> **WHAT THE TASK ASKS**:
Pick out each line of the listing that contains the word "Open", and copy those lines.

═══ GIVEN RECORDS

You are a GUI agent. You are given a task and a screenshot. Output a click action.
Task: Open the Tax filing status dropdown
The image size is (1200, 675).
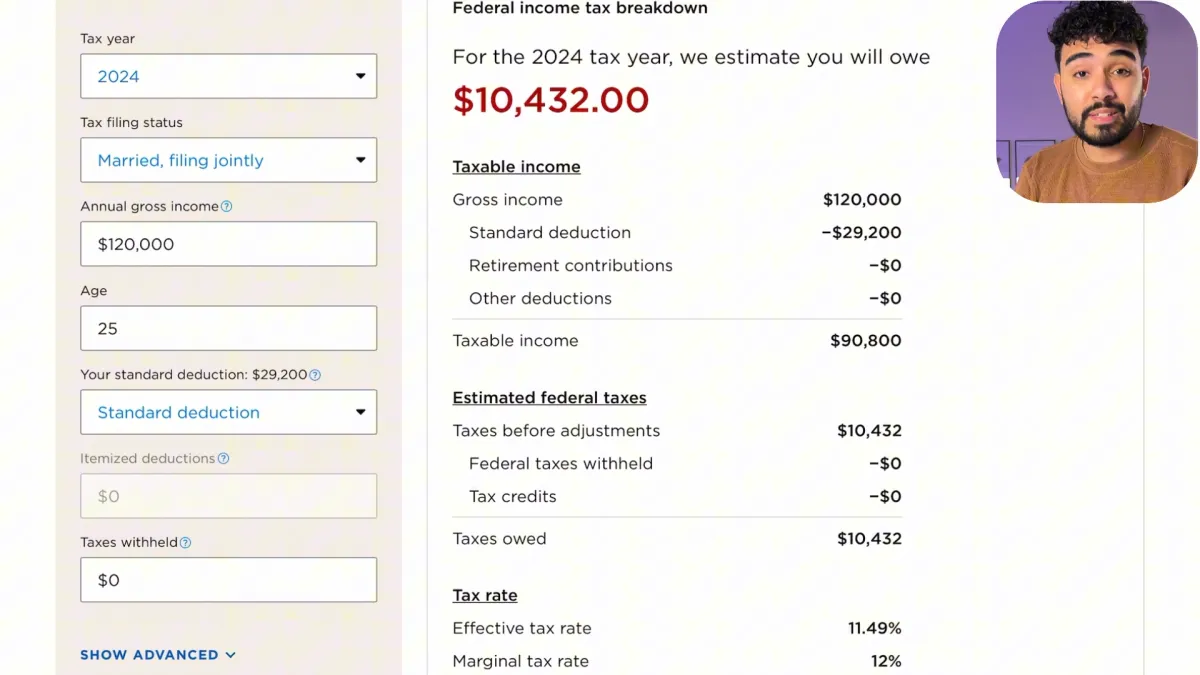tap(228, 160)
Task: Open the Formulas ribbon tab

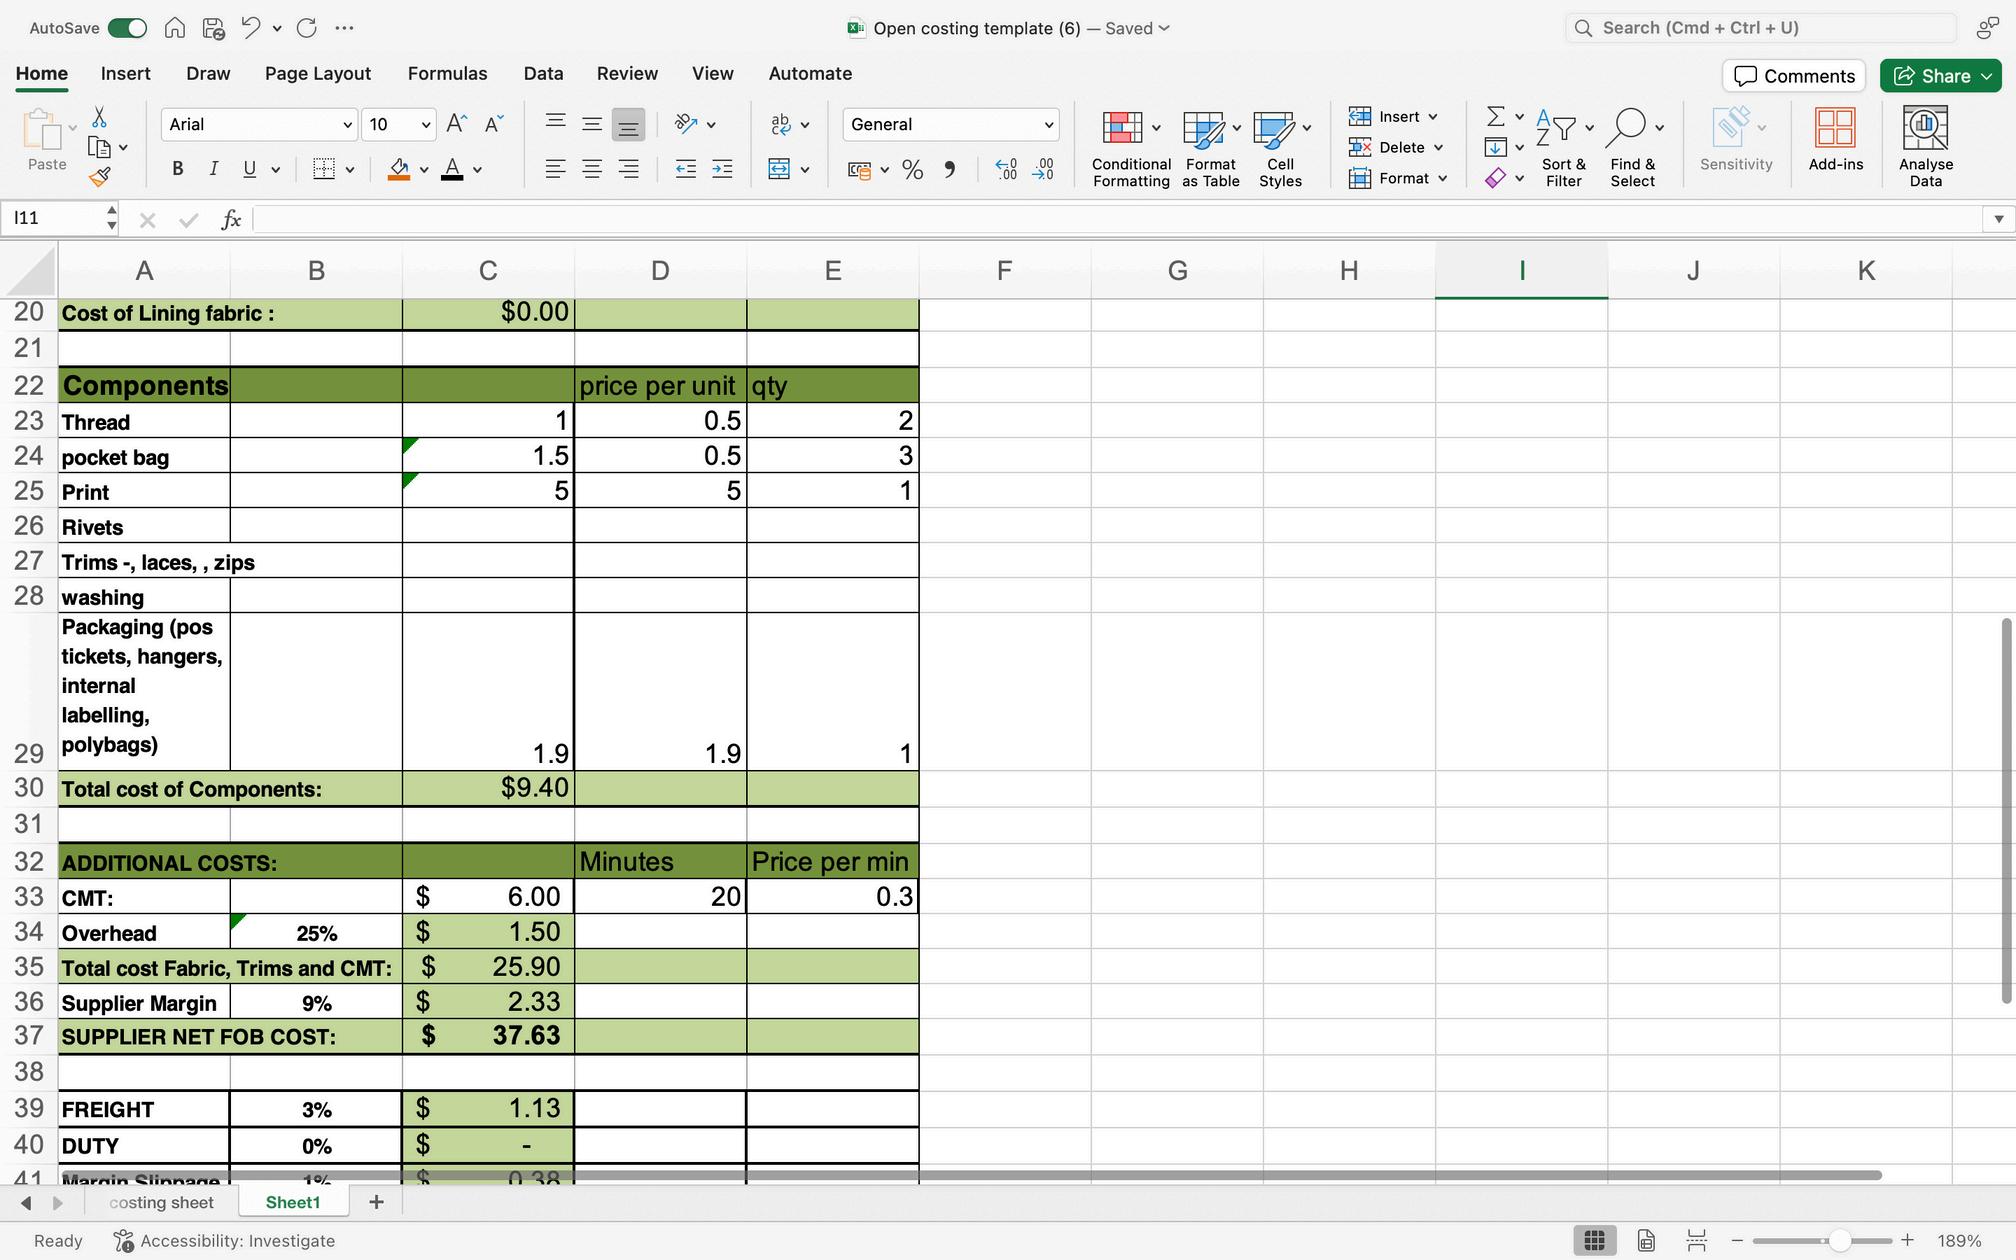Action: tap(447, 74)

══════

> **ANSWER TO THE EXERCISE**:
Task: Open the Tax filing status dropdown
Task: Open the Formulas ribbon tab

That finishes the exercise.